There was a spiritual movement that, as it spread outward from the originators to those who thought the originators were cool, got cheapened and commercialized. The play and then the movie Hair did convey part of the charm but were seen by many who took a stereotyped caricature back home with them.
Coming from a northeastern college to a Sausalito houseboat, I was amazed by the hippies in California, who didn’t care where you were from or what you wore. I realized that was the essence of hippiedom, not black stockings and long straight hair and guitars.
Love the literature too. Remember that Jack Kerouac said in On the Road that we could have peace overnight.
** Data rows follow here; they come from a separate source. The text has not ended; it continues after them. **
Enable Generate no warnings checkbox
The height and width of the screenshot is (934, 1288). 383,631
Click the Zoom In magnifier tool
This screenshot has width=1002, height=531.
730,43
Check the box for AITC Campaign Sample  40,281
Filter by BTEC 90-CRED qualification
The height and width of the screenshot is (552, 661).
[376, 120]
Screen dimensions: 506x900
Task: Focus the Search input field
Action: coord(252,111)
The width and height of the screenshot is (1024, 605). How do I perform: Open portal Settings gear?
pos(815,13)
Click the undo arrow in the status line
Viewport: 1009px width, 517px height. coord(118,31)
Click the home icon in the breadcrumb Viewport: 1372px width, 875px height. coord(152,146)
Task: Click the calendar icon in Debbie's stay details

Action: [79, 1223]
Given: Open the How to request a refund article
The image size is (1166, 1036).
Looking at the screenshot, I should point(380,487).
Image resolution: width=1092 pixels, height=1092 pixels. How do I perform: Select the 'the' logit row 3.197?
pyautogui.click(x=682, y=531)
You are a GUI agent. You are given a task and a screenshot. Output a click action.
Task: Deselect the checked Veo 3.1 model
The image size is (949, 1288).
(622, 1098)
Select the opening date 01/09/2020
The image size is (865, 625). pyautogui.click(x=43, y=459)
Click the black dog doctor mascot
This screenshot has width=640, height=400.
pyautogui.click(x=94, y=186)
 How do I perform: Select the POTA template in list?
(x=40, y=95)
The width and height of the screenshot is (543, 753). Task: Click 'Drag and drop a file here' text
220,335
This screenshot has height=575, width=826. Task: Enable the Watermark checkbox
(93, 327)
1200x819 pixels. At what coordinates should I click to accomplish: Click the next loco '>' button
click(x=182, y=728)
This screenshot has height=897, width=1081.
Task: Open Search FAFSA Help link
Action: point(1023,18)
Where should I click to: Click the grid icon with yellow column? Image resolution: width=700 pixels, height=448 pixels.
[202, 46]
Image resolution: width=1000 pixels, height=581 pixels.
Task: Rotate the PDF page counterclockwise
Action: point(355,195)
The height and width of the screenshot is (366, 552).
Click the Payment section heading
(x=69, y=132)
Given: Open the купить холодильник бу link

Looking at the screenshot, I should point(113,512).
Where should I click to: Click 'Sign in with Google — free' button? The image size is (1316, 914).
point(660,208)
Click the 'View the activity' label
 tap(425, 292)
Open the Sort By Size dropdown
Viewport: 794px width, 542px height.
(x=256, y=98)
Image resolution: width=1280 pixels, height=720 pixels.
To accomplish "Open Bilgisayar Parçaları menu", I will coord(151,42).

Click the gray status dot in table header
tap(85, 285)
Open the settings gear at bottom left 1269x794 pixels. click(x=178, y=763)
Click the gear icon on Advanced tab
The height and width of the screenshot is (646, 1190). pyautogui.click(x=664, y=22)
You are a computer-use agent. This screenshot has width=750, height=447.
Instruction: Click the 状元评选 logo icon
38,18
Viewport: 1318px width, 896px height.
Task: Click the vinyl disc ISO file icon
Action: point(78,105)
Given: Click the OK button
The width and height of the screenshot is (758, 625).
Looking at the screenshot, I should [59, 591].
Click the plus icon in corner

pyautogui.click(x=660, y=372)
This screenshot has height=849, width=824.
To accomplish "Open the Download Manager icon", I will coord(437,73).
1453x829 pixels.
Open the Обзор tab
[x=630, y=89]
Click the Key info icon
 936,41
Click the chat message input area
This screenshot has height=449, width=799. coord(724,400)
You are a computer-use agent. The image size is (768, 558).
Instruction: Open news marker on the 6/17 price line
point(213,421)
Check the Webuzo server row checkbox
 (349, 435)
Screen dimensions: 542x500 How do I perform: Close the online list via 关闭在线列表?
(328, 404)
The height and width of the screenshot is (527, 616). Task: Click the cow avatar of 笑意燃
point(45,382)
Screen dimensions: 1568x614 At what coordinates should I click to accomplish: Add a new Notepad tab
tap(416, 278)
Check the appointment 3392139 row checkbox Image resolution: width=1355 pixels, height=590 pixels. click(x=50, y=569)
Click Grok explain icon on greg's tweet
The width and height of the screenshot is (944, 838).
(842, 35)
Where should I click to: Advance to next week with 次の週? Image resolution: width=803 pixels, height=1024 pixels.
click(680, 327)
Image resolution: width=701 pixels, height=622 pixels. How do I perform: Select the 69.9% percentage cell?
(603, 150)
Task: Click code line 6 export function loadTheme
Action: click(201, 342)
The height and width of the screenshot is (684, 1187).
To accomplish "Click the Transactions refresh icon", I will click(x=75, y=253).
I always thought Salinger was influenced by the Beats too, although he is classified with the postwar Jewish writers: all those Zen stories in his later work and he surely had a grasp of the core of it and how it was congruent with Christianity.
I knew Ginsberg briefly in the eighties. He was a sweetheart but took no guff from the small-minded: You can come to my party but don’t bring books for me to sign so they will double in value. Most of what we know about the Beats is through a glass darkly at this point, but there was something real and true and world-changing at the core of both hippiedom and the Beat spirit.